Summary
holding that the Texas and the Federal Constitution's double jeopardy clauses do not apply to driver's licenses administrative proceedings
Summary of this case from Voisinet v. StateOpinion
No. 05-87-00153-CV.
October 5, 1987.
Appeal from the County Court at Law No. 2, Collin County, Jerry Lewis, J.
Tex McConathy, Dallas, for appellant.
Tom O'Connell, McKinney, for appellee.
Before WHITHAM, THOMAS and McCRAW, JJ.
Grover Wayne Burrows appeals from a trial de novo in which his operator's license was suspended for ninety days for refusal to submit to the taking of a chemical breath sample. In his sole point of error, appellant contends that the State is barred from suspending his license because of double jeopardy, collateral estoppel, and res judicata. For the reasons stated below, we affirm.

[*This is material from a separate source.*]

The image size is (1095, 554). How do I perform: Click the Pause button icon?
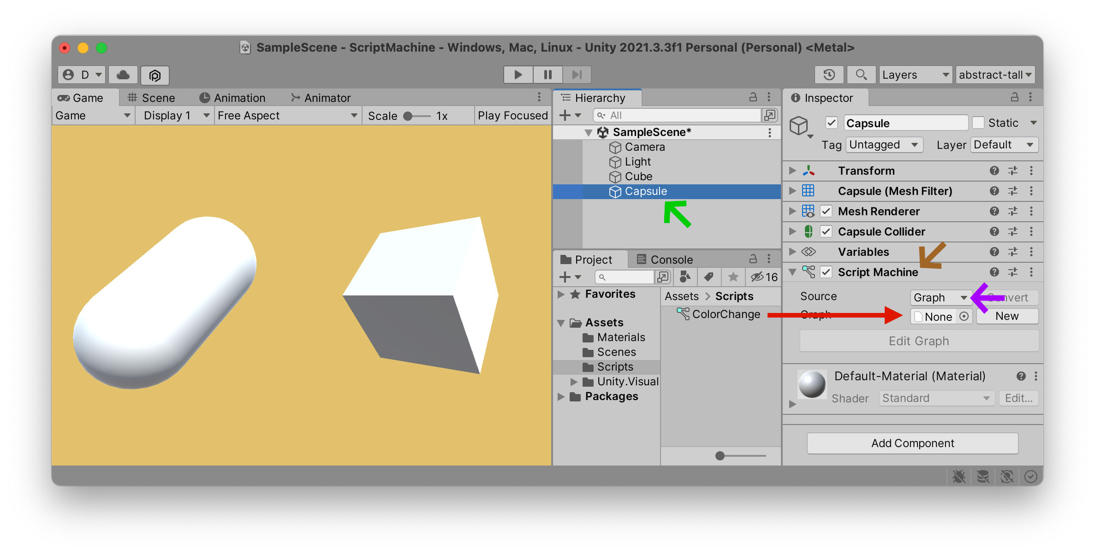[x=548, y=75]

Appellant was arrested for DWI, pleaded guilty and punishment was assessed at thirty days probated for two years, and a fine of $500. The court elected to require appellant to attend a DWI Education Program rather than suspend his license. Subsequently, the Texas Department of Safety (DPS) moved to suspend the appellant's license, and after a hearing, Justice of the Peace Shook suspended appellant's license under the authority of Texas Civil Statutes article 6687b, section 22. The appellant then filed a petition in county court at law for trial de novo, seeking to prevent the suspension of his license, pleading double jeopardy and/or collateral estoppel. The trial court conducted a de novo hearing and ordered that the appellant's license be suspended for ninety days.

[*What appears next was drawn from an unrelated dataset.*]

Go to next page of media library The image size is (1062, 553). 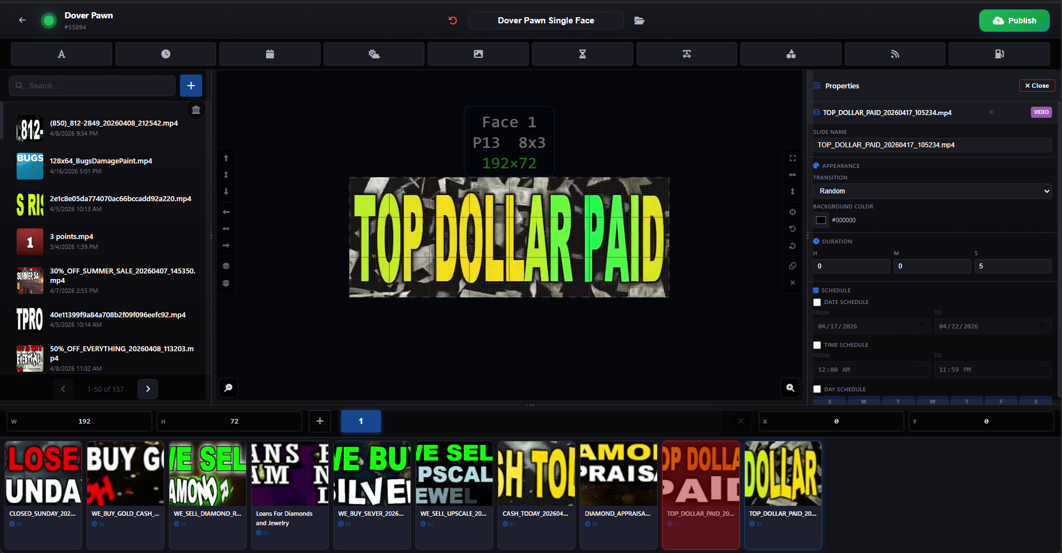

In appellant's multifarious point of error, he argues that the State is barred from suspending his license due to double jeopardy, collateral estoppel, and res judicata. Appellant contends that the DWI charge and his license suspension arose from the same transaction. Appellant argues that his license was in suspension jeopardy during the DWI trial which resulted in a decision not to revoke his license; therefore, his license was then placed in jeopardy a second time during the de novo suspension hearing. We disagree.

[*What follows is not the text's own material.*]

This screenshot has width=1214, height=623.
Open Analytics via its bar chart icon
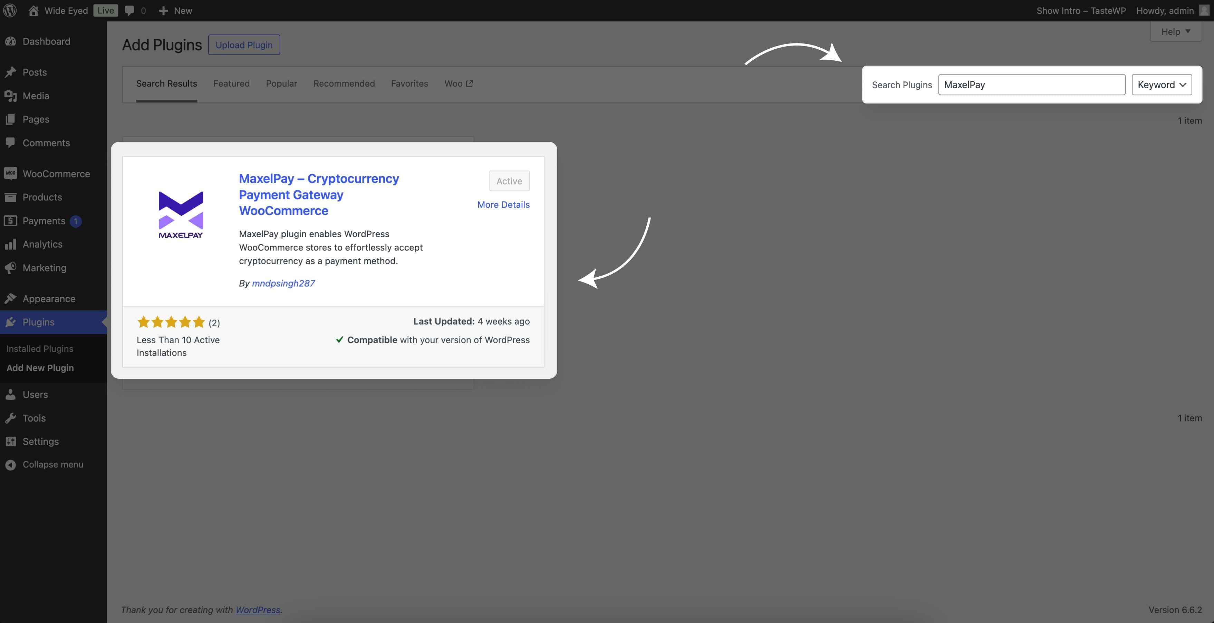click(10, 244)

The administrative proceedings under section 22 of article 6687b are essentially civil in nature and not criminal prosecutions. Texas Department of Public Safety v. Casselman, 417 S.W.2d 146, 147 (Tex. 1967), quoting Padillo v. State, 159 Tex.Crim. 435, 264 S.W.2d 715 (1954); see Robinson v. Texas Department of Public Safety, 586 S.W.2d 604, 605 (Tex.Civ.App. — Austin 1979); see also Davenport v. State, 574 S.W.2d 73, 75 (Tex.Crim.App. 1978); Hill v. State, 480 S.W.2d 200, 202-03 (Tex.Crim.App. 1971) (op. on reh'g), cert. denied, 409 U.S. 1078, 93 S.Ct. 694, 34 L.Ed.2d 667 (1972). Neither the double jeopardy clauses of the Texas and Federal Constitutions nor the doctrine of res judicata is applicable to administrative proceedings. Davenport, 574 S.W.2d at 74-77.
Furthermore, the doctrine of criminal collateral estoppel which prevents a second prosecution for the same conduct or subject matter, is inapplicable in an administrative proceeding. See Showery v. State, 704 S.W.2d 153, 155 (Tex.Civ.App. — El Paso 1986, no pet.); Bouyer v. State, 655 S.W.2d 355, 356 (Tex.App. — Fort Worth 1983, no pet.).
Appellant's point of error is overruled, and the judgment of the trial court is affirmed.